I am being enriched by a vast expansion of government that will impoverish you and your family, and shrink the size of the economy in the long run.
Across the country, and probably where you live, home values have declined by 20 percent or more. But my house, located where many federal employees live, has lost much less value. Indeed, the tax assessor claims (with some exaggeration) that my home’s value is down only a few percent over 2007 and 2008, and is still well above its 2004 purchase price.
A Washington Post story today suggests why. It notes that thanks to Obama’s huge spending proposals, fueled by deficit spending on an unprecedented scale, up “to a quarter-million” bureaucrats could be added to the federal payroll. The Post reports that “President Obama’s budget is so ambitious, with vast new spending . . . that experts say he will probably need to hire tens of thousands of new federal government workers to realize his goals.”
Many of these new federal employees will end up living in Arlington, Virginia, the suburb right next to Washington, D.C. where my home is located, increasing demand for housing there. (Federal employees are better paid than the average private sector employee, although their pension and health benefits are not as generous as for many state and local employees, whose compensation far outstrips private sector employees). So essentially, you and your family, through higher taxes and higher national debt that will have to be paid off in the future, are subsidizing the value of my home.
The relatively resilient housing market in Arlington reflects large, deficit-financed government spending that has poured money into the Washington, D.C. area while sucking money out of the rest of the country. The compensation of federal employees has substantially outstripped inflation, and that trend seems likely to continue and increase under a Democratic Congress and Administration. (Spending rose, rather than fell, as a result of the Democrats retaking control of Congress in 2006).
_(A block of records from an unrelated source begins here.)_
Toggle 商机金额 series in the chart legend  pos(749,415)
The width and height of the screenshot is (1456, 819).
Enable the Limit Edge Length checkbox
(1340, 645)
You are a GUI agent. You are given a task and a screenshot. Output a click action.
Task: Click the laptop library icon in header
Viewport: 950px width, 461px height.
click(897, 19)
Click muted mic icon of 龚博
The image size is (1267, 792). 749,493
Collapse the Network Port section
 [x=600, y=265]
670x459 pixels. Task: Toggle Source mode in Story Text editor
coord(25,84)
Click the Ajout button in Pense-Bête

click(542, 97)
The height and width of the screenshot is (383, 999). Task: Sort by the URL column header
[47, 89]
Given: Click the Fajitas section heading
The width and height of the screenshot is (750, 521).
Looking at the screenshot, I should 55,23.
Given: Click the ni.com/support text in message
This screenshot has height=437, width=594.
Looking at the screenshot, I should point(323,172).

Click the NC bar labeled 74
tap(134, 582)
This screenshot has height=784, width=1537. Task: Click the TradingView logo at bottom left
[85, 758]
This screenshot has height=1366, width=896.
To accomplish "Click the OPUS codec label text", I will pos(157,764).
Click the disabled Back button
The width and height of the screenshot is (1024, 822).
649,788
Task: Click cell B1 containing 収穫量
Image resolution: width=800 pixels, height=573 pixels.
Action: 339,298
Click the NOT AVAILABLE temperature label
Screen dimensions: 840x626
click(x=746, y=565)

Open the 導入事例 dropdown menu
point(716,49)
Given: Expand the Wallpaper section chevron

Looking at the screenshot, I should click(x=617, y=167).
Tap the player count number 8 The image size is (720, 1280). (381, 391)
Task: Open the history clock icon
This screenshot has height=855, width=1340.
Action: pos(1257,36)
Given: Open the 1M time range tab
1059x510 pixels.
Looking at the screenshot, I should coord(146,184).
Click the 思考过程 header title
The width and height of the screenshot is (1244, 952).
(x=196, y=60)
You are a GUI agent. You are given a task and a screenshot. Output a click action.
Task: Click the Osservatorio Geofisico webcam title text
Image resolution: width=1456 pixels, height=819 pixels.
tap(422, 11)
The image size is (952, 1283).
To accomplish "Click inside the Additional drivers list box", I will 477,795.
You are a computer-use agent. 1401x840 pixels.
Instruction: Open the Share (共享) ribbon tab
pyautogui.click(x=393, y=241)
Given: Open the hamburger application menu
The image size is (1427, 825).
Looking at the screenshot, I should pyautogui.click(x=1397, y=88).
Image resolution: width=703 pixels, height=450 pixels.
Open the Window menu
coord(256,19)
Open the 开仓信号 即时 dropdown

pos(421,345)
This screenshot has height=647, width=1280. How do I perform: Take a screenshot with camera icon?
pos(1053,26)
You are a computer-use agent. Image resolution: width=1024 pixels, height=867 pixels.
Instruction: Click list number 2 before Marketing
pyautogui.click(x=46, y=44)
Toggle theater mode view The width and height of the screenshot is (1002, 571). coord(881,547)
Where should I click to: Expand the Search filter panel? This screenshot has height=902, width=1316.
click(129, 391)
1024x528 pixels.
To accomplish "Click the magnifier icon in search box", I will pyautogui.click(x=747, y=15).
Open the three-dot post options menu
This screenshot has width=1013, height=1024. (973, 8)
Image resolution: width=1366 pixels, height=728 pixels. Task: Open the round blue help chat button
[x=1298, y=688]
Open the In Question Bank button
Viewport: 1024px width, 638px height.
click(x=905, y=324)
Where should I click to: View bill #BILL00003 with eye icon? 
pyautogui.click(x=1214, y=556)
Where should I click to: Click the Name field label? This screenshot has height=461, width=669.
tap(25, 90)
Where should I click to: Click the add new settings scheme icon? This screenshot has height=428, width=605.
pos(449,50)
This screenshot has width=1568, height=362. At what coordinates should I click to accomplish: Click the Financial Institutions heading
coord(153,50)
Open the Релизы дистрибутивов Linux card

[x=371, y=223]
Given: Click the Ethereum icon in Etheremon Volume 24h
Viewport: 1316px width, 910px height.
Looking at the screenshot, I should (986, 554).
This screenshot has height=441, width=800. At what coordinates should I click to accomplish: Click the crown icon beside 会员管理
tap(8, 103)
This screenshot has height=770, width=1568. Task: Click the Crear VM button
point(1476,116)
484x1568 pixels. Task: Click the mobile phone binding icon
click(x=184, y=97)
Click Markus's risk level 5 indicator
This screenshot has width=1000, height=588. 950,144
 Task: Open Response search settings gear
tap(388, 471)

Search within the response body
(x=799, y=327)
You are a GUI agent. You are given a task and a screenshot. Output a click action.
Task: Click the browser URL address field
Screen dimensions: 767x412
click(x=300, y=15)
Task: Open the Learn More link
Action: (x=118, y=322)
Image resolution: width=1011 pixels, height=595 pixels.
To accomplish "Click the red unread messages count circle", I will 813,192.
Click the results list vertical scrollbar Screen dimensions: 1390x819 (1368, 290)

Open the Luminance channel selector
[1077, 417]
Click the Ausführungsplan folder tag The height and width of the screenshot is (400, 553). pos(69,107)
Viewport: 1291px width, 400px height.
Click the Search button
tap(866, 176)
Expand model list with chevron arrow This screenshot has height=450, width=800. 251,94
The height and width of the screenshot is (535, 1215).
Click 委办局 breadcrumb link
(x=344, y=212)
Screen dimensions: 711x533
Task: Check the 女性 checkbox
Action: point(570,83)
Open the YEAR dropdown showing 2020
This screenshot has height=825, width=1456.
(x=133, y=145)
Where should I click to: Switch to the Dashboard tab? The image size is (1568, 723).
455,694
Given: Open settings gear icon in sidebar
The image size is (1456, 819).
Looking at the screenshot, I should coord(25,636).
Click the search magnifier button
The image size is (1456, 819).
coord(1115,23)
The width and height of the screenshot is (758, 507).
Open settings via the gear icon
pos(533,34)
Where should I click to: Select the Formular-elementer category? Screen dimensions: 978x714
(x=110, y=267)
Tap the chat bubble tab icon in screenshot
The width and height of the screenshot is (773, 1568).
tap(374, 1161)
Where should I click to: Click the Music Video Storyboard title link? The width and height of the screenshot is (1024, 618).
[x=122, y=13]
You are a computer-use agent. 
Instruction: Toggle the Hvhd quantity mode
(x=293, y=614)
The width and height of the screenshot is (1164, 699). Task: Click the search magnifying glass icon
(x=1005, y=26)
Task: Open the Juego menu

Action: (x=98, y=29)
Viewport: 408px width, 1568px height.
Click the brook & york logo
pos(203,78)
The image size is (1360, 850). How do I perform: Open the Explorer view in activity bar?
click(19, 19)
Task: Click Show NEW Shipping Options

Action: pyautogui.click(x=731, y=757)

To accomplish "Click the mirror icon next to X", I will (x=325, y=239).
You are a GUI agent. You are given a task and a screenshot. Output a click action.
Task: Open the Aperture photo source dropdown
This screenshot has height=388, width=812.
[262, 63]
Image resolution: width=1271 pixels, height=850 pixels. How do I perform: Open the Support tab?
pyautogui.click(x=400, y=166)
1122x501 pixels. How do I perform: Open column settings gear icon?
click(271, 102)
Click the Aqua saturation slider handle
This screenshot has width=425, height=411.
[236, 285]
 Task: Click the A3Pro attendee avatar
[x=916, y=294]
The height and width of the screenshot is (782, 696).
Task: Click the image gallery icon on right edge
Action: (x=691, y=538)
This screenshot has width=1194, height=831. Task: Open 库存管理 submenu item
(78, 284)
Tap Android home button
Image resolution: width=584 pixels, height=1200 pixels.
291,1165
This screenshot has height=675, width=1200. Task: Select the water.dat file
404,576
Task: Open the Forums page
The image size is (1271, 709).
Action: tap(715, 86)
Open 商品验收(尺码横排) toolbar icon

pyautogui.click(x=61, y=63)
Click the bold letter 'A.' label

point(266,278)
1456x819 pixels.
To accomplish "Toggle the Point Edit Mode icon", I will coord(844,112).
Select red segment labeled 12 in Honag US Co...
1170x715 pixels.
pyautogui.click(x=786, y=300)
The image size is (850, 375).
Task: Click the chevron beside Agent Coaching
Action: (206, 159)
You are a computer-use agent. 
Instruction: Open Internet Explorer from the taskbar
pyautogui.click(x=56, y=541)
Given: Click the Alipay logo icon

This spending can’t be justified as a long-term cure for the economy. The Congressional Budget Office has recently issued a letter reaffirming its prior conclusion that the stimulus package passed by Congress and signed into law by Obama will actually reduce the size of the nation’s economy “in the long-run.” That’s because of the “crowding-out” effect — money that the government borrows to “stimulate” the economy results in a higher national debt, which results in higher spending on interest to service the national debt, which in turn results in money being taxed or borrowed to pay that interest, rather than being left in the private sector where it can be invested to create jobs. “In economic parlance, the debt will ‘crowd out’ private investment.”
Investors have already reached the same conclusion. Stock markets rise even in recessions (like the 1981-82 recession) when investors expect the recession to eventually end and lead to strong economic growth. That’s why they are called leading economic indicators.
But this year, the stock market has fallen like a stone, because investors — unlike the general public — realize that Obama’s economic policies are destructive and will retard, rather than speed, a recovery. The Washington Post today reports that stocks have lost 52% of their value since their peak, and have fallen to their lowest level since 1997.
The fact that the stock market has continued to fall this year is a sign of incompetence in Washington, and an illustration that the welfare-filled, deficit-exploding, trial-lawyer-enriching, $800 billion stimulus package pushed by Congressional leaders and Obama was a terrible mistake that will do nothing to address the root causes of the current financial crisis.